■ PROBLEM A:
Please retype the passage about Garner's team word for word, starting at "So, Garner was" and ending at "(of postwar Iraq).".
■ PROBLEM B:
In the passage about Garner's team, which university awarded Meghan O'Sullivan her doctorate?

■ SELECTED PASSAGE:
● ● ●

Garner found out later that Warrick worked for the State Department and wrote his “Future of Iraq” study in that capacity. Woodward also notes that Garner was thrilled to get Warrick, as well as Meghan O’Sullivan, also from State with a doctorate in political science from Oxford University who had written extensively about rogue states and Iraq. This was because Garner ran into a lot of resistance and “groupthink” as he assembled his team and had a hard time finding anyone to look realistically at what they were assigned to do from Bushco in Iraq.

So, Garner was allowed to add Warrick and O’Sullivan to his team, right?

Wrong.

Our old friend Don (“The Defense Secretary You Used To Have, And Probably Still Do To A Degree”) Rumsfeld pulled both of them from Garner’s team.

And the reason why is because both had been critical of Ahmed Chalabi (info here and here – again, according to Woodward)…

Warrick had been in the Clinton Administration and was a strong advocate of indicting Saddam Hussein as a war criminal. He worked on regime change for State, met with lots of Iraqi exiles, and had discovered that other exiles weren’t exactly enamored of Chalabi. In fact, there had been a conference of Iraqi opposition leaders he’d worked with in 2002 when many of them said they wouldn’t come if Chalabi and his Iraqi National Congress were put in charge (of postwar Iraq).

● ● ●

■ PROVIDED MATERIAL:
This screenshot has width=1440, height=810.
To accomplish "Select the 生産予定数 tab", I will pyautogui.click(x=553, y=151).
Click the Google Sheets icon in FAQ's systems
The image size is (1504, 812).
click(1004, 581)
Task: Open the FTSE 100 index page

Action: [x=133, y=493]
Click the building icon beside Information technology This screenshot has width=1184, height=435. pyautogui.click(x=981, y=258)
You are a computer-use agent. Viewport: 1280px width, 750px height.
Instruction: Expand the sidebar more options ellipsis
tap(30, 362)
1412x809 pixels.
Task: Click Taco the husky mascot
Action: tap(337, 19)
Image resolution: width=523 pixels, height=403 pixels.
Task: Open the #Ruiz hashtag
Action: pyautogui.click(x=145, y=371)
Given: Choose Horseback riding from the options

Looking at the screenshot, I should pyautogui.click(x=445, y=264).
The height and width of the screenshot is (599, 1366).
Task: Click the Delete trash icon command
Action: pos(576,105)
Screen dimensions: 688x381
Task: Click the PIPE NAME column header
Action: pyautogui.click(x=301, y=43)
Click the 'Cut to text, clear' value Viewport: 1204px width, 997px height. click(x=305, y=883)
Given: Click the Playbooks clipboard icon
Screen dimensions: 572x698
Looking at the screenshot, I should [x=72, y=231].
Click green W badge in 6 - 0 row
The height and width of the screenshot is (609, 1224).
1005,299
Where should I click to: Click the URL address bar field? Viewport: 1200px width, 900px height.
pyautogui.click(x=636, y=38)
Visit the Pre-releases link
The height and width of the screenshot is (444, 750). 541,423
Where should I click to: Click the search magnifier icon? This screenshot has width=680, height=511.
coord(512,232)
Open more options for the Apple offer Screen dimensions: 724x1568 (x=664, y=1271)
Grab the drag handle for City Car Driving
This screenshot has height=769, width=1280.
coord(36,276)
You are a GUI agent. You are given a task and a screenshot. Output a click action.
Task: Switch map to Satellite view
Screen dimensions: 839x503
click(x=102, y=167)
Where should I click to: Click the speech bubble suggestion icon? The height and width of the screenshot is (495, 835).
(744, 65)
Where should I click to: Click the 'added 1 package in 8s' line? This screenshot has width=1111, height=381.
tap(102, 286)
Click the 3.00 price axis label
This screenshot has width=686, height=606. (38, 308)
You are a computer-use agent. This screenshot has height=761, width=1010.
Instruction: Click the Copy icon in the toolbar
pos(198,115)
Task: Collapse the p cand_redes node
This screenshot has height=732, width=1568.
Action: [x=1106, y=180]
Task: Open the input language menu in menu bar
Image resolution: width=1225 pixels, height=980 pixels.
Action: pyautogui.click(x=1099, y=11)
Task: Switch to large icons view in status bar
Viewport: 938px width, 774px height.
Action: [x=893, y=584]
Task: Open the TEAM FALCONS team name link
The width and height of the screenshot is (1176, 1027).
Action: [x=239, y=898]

● ● ●

■ WORKED SOLUTION A:
So, Garner was allowed to add Warrick and O’Sullivan to his team, right?

Wrong.

Our old friend Don (“The Defense Secretary You Used To Have, And Probably Still Do To A Degree”) Rumsfeld pulled both of them from Garner’s team.

And the reason why is because both had been critical of Ahmed Chalabi (info here and here – again, according to Woodward)…

Warrick had been in the Clinton Administration and was a strong advocate of indicting Saddam Hussein as a war criminal. He worked on regime change for State, met with lots of Iraqi exiles, and had discovered that other exiles weren’t exactly enamored of Chalabi. In fact, there had been a conference of Iraqi opposition leaders he’d worked with in 2002 when many of them said they wouldn’t come if Chalabi and his Iraqi National Congress were put in charge (of postwar Iraq).

■ WORKED SOLUTION B:
Oxford University